Il existe plusieurs autres «pétitions» et «lettres ouvertes» de la part de négationnistes de la science du climat, y compris la pétition de l'Oregon, la Conférence internationale sur le changement climatique et la Cornwall Alliance, entre autres.

Peut-être que ma lettre préférée est la pétition AE911Truth. Oui, c'est une pétition d'un groupe adhérant à la théorie du complot de la «vérité du 11 septembre» qui prétend que les tours du World Trade Center n'auraient pas pu être abattues par des avions de ligne s'écrasant dessus et que le récit «conventionnel» est faux. Ils affirment également généralement que, parce que les accidents à eux seuls n'auraient pas pu faire tomber les tours, des explosifs ont dû être placés pour entraîner une «démolition contrôlée», peut-être dans le cadre d'un «travail interne», et c'est ce que la pétition déclare:

Au nom du peuple des États-Unis d'Amérique, les architectes et ingénieurs soussignés pour la vérité sur le 11 septembre et leurs affiliés demandent par la présente une enquête véritablement indépendante avec pouvoir d'assignation afin de découvrir toute la vérité sur les événements de 9 / 11/01 – en particulier l'effondrement des tours et du bâtiment 7 du World Trade Center. Nous pensons qu'il y a suffisamment de doute sur l'histoire officielle et par conséquent, l'enquête sur le 11 septembre doit être rouverte et doit inclure une enquête complète sur l'utilisation possible d'explosifs qui auraient pu être la cause réelle de la destruction des tours jumelles et du bâtiment 7 du World Trade Center.

Malheureusement, il est signé par plus de 3 000 architectes et ingénieurs. AE911Truth soutient que ce sont, contrairement au cas des lettres «en désaccord avec Darwin» ou «en doutant de la science du climat», de vrais experts censés tirer une telle conclusion; d'autres ingénieurs signalent un certain nombre de problèmes, par exemple:

Seule une poignée d'architectes et d'ingénieurs remettent en question le rapport du NIST, mais ils n'ont jamais proposé d'alternative. Bien qu'à première vue, il puisse sembler impressionnant que ces personnes ne croient pas au rapport du NIST, rappelez-vous qu'il y a 123 000 membres de l'ASCE (American Society of Civil Engineers) qui ne remettent pas en question le rapport du NIST. Il y a aussi 80 000 membres de l'AIA (American Institute of Architects) qui ne remettent pas en question le rapport du NIST.

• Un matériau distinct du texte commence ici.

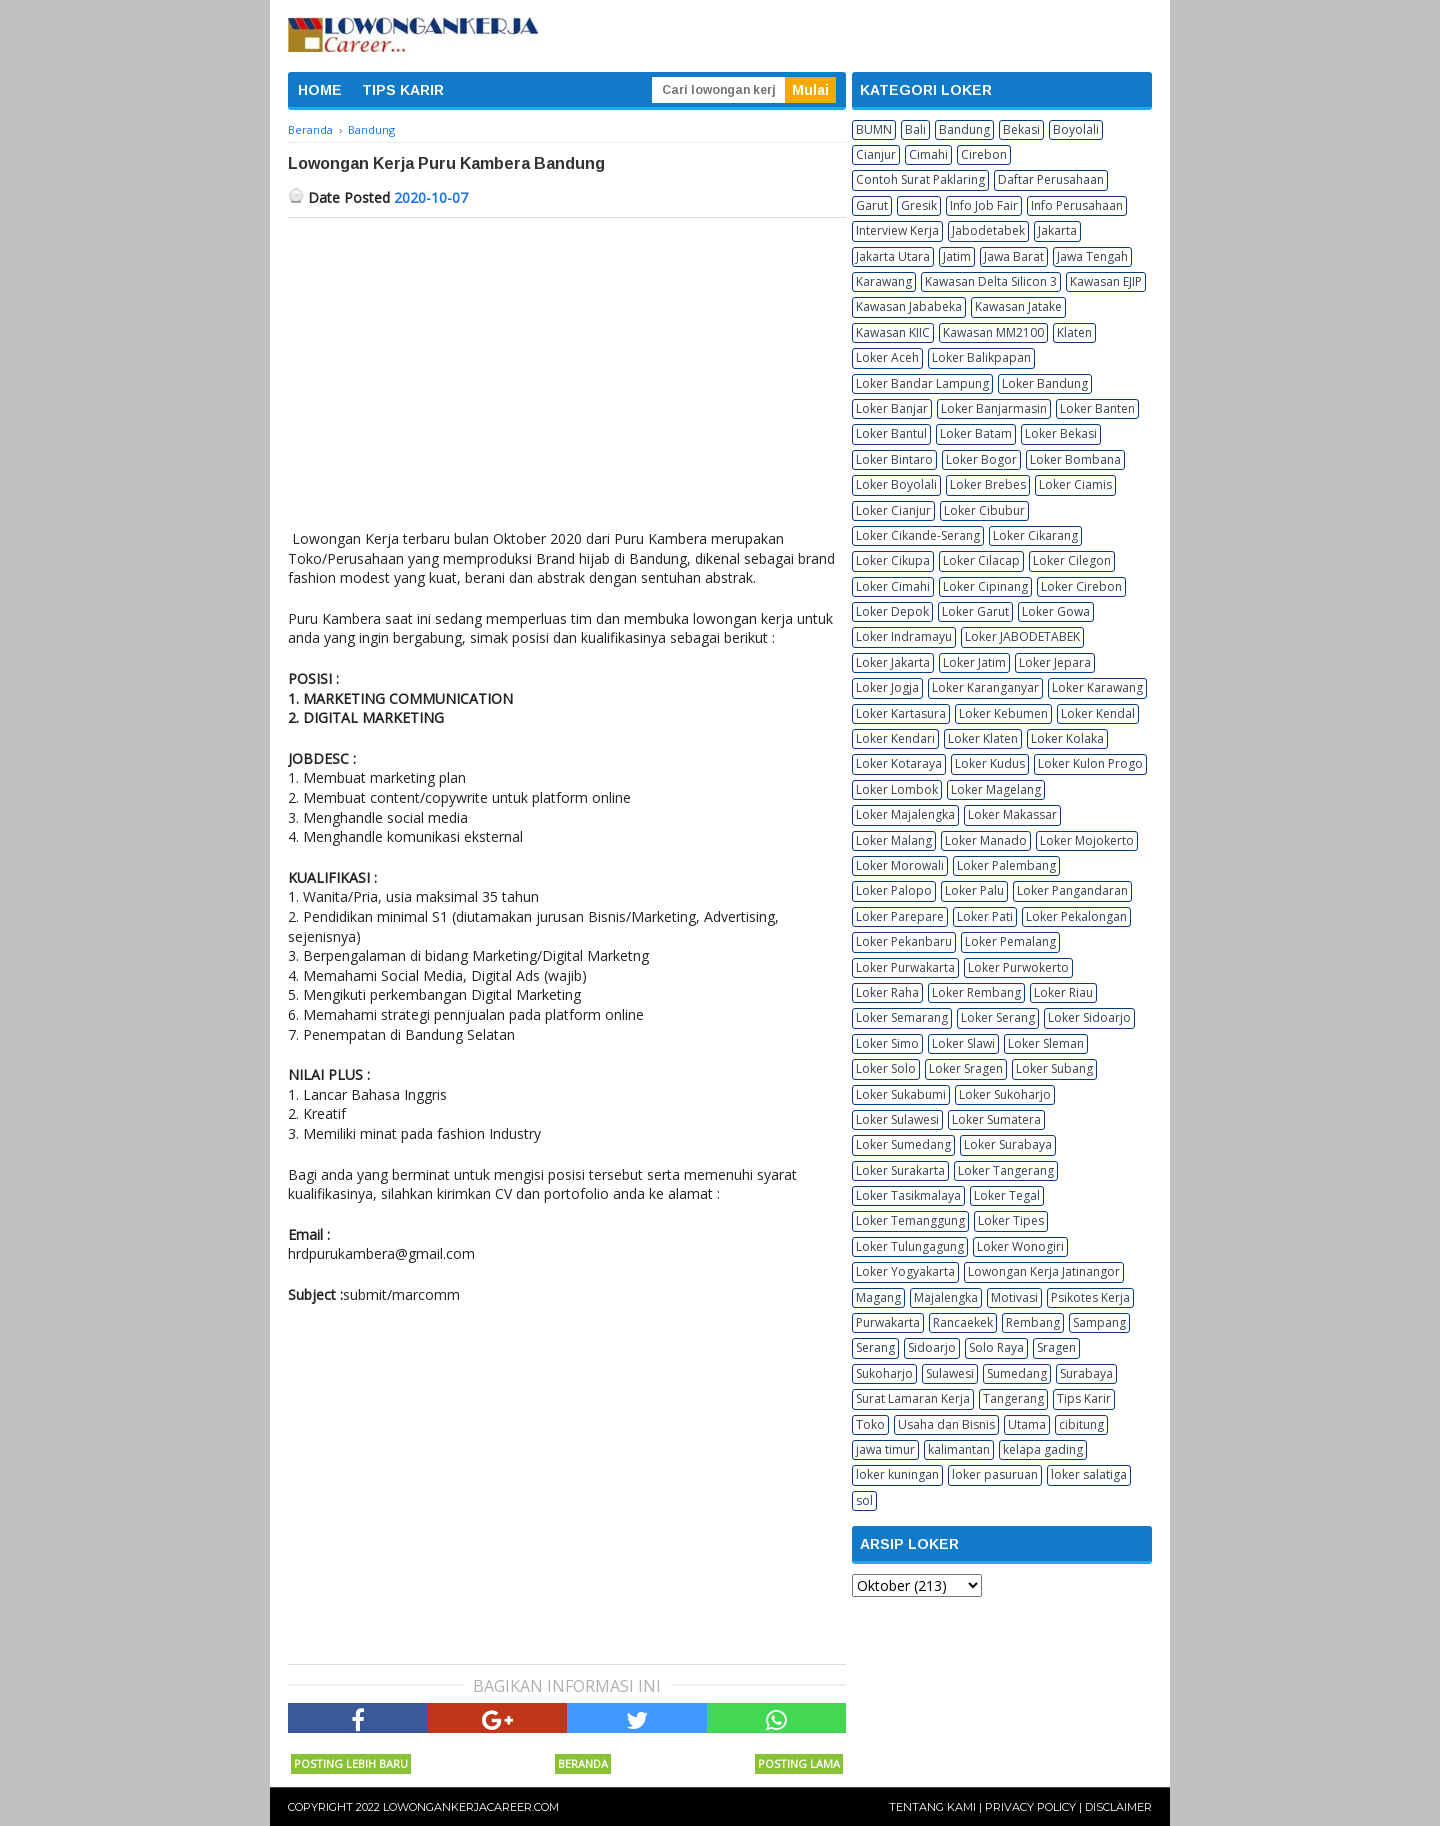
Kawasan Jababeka (909, 306)
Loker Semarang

Bien que leur domaine d'expertise ne soit pas lié à la construction de bâtiments – ils ne semblent pas avoir de problème avec cela à AE911truth – il y a aussi 120 000 membres de l'ASME (American Society of Mechanical Engineers) qui ne remettent pas en question le rapport NIST. Il y a aussi 370 000 membres de l'IEEE (Institute of Electrical and Electronics Engineers) qui ne remettent pas en question le rapport du NIST. Il y a également 40 000 membres de l'AIChE (American Institute of Chemical Engineers) qui ne remettent pas en question le rapport du NIST. Il y a également 35 000 membres de l'AIAA (American Institute of Aeronautics and Astronautics) qui ne remettent pas en cause le rapport du NIST. Alors, qui préférez-vous croire?

Il est également noté que, bien que ce groupe «remette en question» le «récit officiel du 11 septembre», il ne présente «aucun calcul montrant à quel point le rapport du NIST est erroné».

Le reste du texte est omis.